- Gösterilen metin
Geçtiğimiz günlerde gündeme gelen milletvekili maaşlarıyla ilgili düzenleme ve doğurduğu tartışmalar, burjuva parlamenter rejimin çürümüşlüğünü çeşitli boyutlarıyla gözler önüne serdi. Tasarının bir maddesi önce cumhurbaşkanı tarafından veto edildi, ardından küçük bir düzeltmeyle tümü yasalaştı.
Bu düzenlemelerin hemen ardından, alışılageldiği üzere, ülke gündeminin yeni siyasi krizler ve gelişmeler nedeniyle hızla değişmesi dolayısıyla sözkonusu düzenlemeye dair tartışmalar siyasal gündemden düşüverdi. Buna rağmen, bu düzenlemenin geniş emekçi kesimlerin gündemine girdiğini ve öfkeyle karşılandığını not etmek gerekiyor. Asgari ücrete yapılan kırıntı niteliğindeki artışla aynı döneme denk gelmesi, sözkonusu tepkiyi daha da arttırmıştır.
Savunmalar haklı mı?

- Alıştırma yönergesi
Yukarıdaki milletvekili maaşları metnini hiçbir değişiklik yapmadan baştan sona tekrar yazın. Materyal bu iş için gerekli değildir.

- Kayıtlı bilgiler

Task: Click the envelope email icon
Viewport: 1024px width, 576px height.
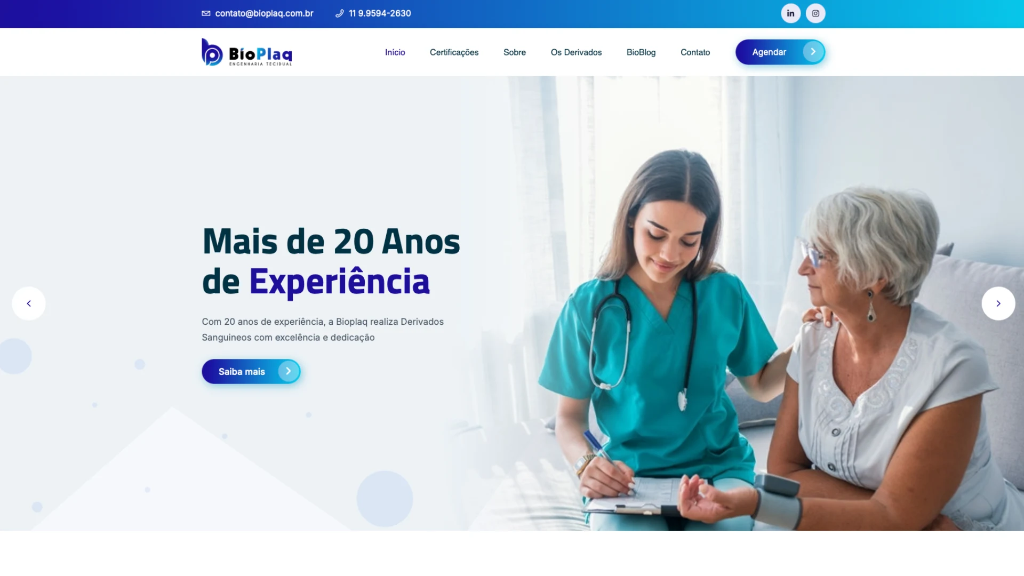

- Alıştırma çıktısı
Geçtiğimiz günlerde gündeme gelen milletvekili maaşlarıyla ilgili düzenleme ve doğurduğu tartışmalar, burjuva parlamenter rejimin çürümüşlüğünü çeşitli boyutlarıyla gözler önüne serdi. Tasarının bir maddesi önce cumhurbaşkanı tarafından veto edildi, ardından küçük bir düzeltmeyle tümü yasalaştı.
Bu düzenlemelerin hemen ardından, alışılageldiği üzere, ülke gündeminin yeni siyasi krizler ve gelişmeler nedeniyle hızla değişmesi dolayısıyla sözkonusu düzenlemeye dair tartışmalar siyasal gündemden düşüverdi. Buna rağmen, bu düzenlemenin geniş emekçi kesimlerin gündemine girdiğini ve öfkeyle karşılandığını not etmek gerekiyor. Asgari ücrete yapılan kırıntı niteliğindeki artışla aynı döneme denk gelmesi, sözkonusu tepkiyi daha da arttırmıştır.
Savunmalar haklı mı?